I took another look at the photo. It looked real enough to me, but what did I know? If it was a fake, it was a damned good one. It did strike me that Kovinski’s shock when he saw it had been genuine. Then again, Kovinski was a natural-born liar. In the end, it didn’t make much difference. Bogus or not, its purpose was the same.

“You’re being set up, Aleks,” I said. “If the picture’s really a phony, it should be all the more obvious to you.”

“I dunno nothing.”

“I can help you, if you cooperate.”

He blew smoke in my face, which was stupid beyond belief. It was hard to believe the guy could have survived this long in the game he was playing. Of course, his future prospects weren’t looking too bright.

“If I get out of this chair, you’re dead tomorrow,” I said. “Tell me what you want me to do.”

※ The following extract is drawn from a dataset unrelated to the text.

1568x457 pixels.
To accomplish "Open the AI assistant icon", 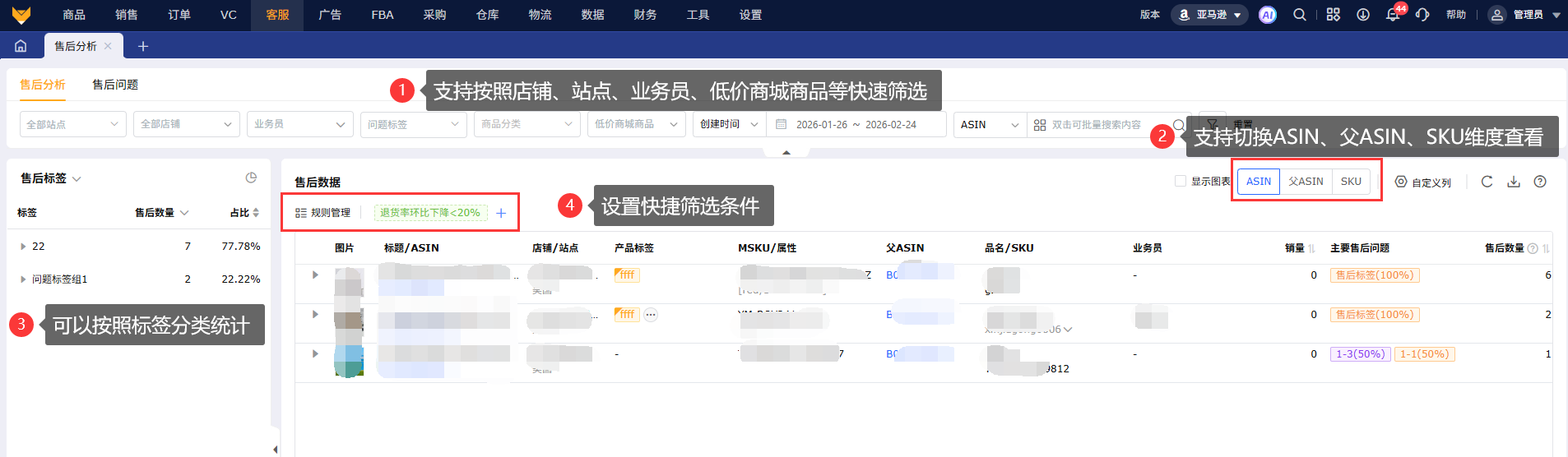I will coord(1268,15).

“This is bullshit,” he said, stubbing out his cigarette, leg still going a mile a minute.

“You saw the picture.”

“So what? A picture! Maybe you make it!”

“Come on, Aleks, I hope you’re smarter than that. You already know who made it. Shall I tell you
why
they made it?”

He tipped his head back and looked at me out of the bottom of his eyes. I waited. “Okay …” he finally said. “You tell.”

“The CIA is planning the assassination of a senior official in the West German government,” I said. “It will take place tomorrow, while Kennedy is in Berlin. The picture’s part of
a plan to frame you. It looks like you’re being set up to take the fall.”

He froze. Even his leg stopped moving. He leaned forward. “American CIA to kill
West
German official?”

“That’s right,” I said. It was out of the question to tell him that the target was Kennedy, so I’d come up with this story in the taxi on the way over. And if he already had an inkling that he was being set up for something, it would ring true.

“I don’t believe….” Kovinski shook his head. “Why they do this? CIA is ally with West Germany.”

“The Americans think the West Germans are getting a little too cozy with the Russians. The idea is to make it look like the official was hit by a KGB agent. And you’re it.”